There were few complaints when Obama treated Israel like a rogue state and related to Israeli self-defense and Palestinian terrorism as morally equivalent. And there are few complaints now, after it was recently revealed that in 2005 Obama met the head of the Nation of Islam, the radical anti-Semite Louis Farrakhan, for a photo op.
The allegations that Trump contributed to the current polarization of society by his aggressive rhetoric may be true but that is more than matched by the hysteria from the Democrats.
This is intensified by the dramatic revolution in social media, which – in contrast to only 20 years ago – reaches a massive audience, including extreme hatemongers. It may well be time to review America’s credo of upholding unlimited freedom of expression. We should assess this in the context of today’s social media which undoubtedly serves as a platform for promoting racism, violence, and above all, anti-Semitism.
By far the most obscene aspect of this mudslinging is the concerted Jewish attempt to portray Trump as tolerating Nazis and being an anti-Semite. This lie has been reproduced so frequently in recent months by progressive rabbis and Jewish lay leaders that it has become embedded in the minds of many Democratic supporters.
But this reflects the madness in the air. Trump has a daughter who converted to Judaism and is religiously observant; he has always had Jewish friends; some of his key executive officers are Jews; and following the tragedy in Pittsburgh, he made a statement condemning anti-Semitism that Prime Minister Benjamin Netanyahu could not have expressed better.
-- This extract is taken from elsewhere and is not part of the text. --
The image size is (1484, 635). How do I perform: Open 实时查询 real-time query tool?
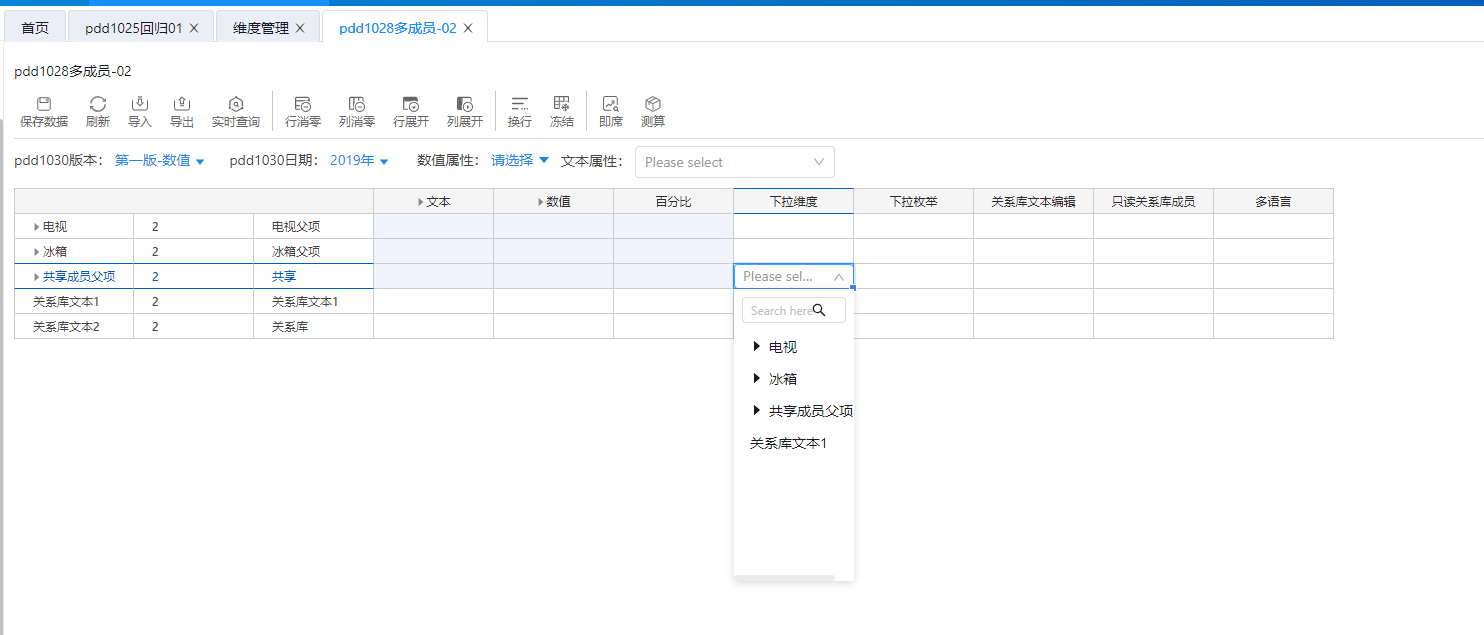pos(235,104)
But above all, Trump has proven to be the most pro-Israel president since the state was established. He is the first to have told the Palestinians the truth and reduced funds that were not being used appropriately; he stopped funding UNESCO when that organization admitted Palestine as a full member; he told the Palestinians to forget about their claimed right of return to Israel; he moved the U.S. Embassy to Jerusalem despite enormous pressures; he warned the Palestinians that paying salaries to murderers and aid to their families was unacceptable; he was the first to stand up, virtually alone, to promote Israel’s case to the world.
Now American Jews may hate Trump, but to describe this man as pro-Nazi and an anti-Semite qualifies them collectively as crazy.
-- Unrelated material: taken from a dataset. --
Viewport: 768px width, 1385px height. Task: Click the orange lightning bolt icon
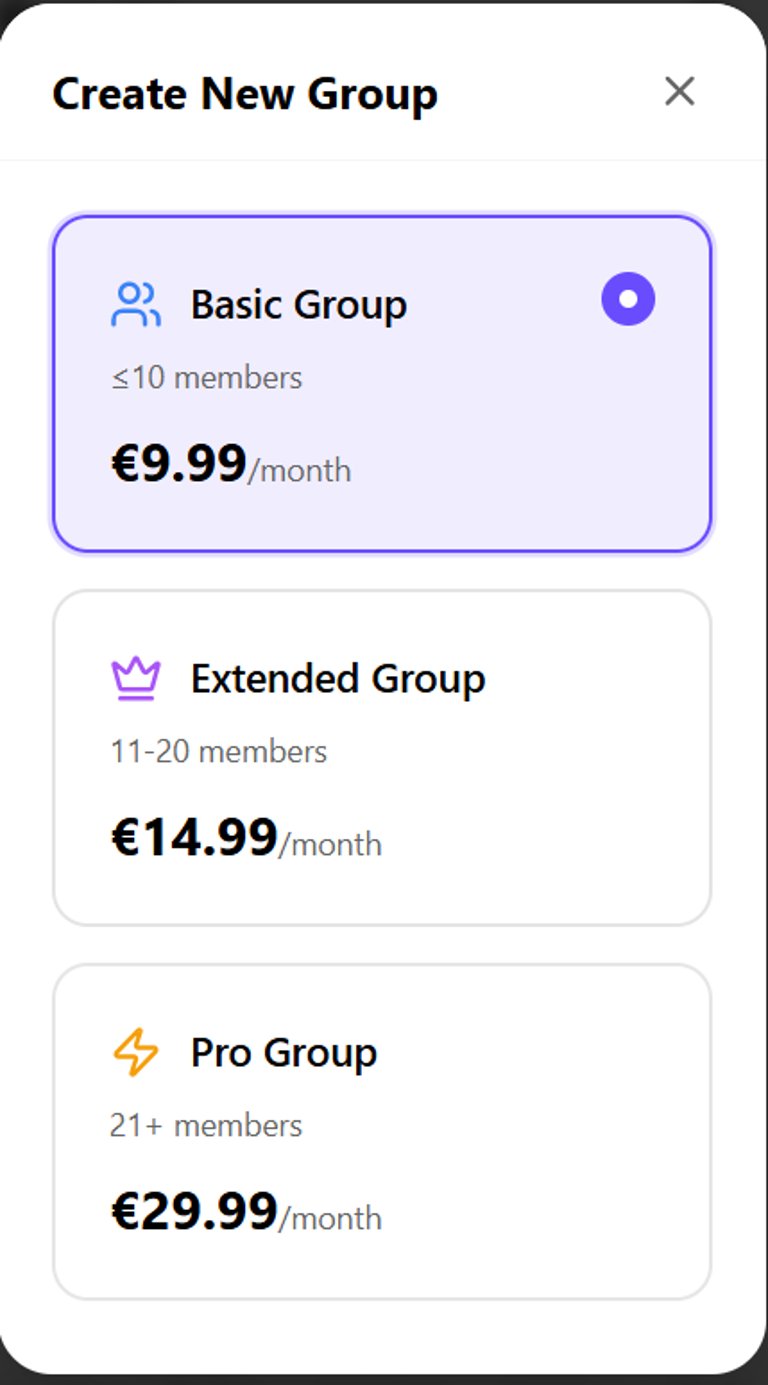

What is more alarming is that if this psychotic behavior accusing Trump of Nazi sentiments is not quashed, Middle America, which adores Trump and has supported his Israeli policies with far greater enthusiasm than the Jews, could unleash their frustrations against the “ungrateful” Jews and then the ADL predictions about anti-Semitism would be realized.
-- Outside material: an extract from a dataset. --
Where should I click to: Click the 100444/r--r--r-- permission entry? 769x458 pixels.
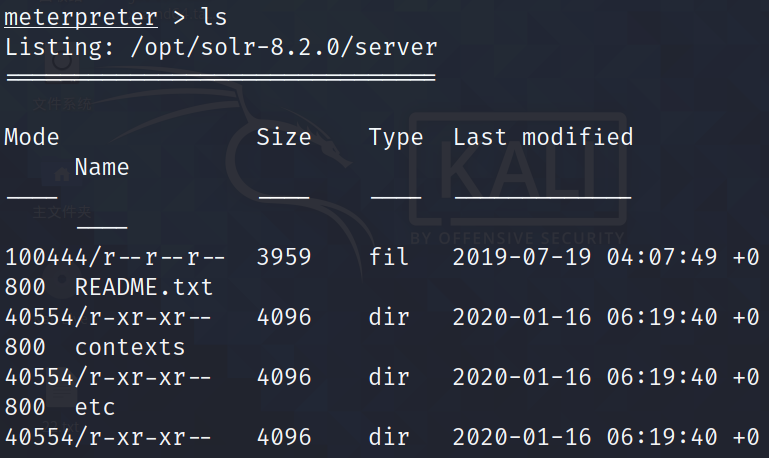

We live in troubled times. While Israel has never been as well off as it is today, throughout the Diaspora anti-Semitism is rising dramatically and now many American Jews seem to be acting like lemmings on a suicide march.
The tragedy is that Israel, which formerly served as the vital factor maintaining Jewish identity for those with limited Jewish education, has now drifted almost into irrelevancy for large swathes of American Jewry. Unless a massive effort is invested into overcoming Jewish illiteracy, the future seems bleak.
Those concerned with having Jewish grandchildren should now seriously evaluate making aliyah or at least encouraging their children to do so.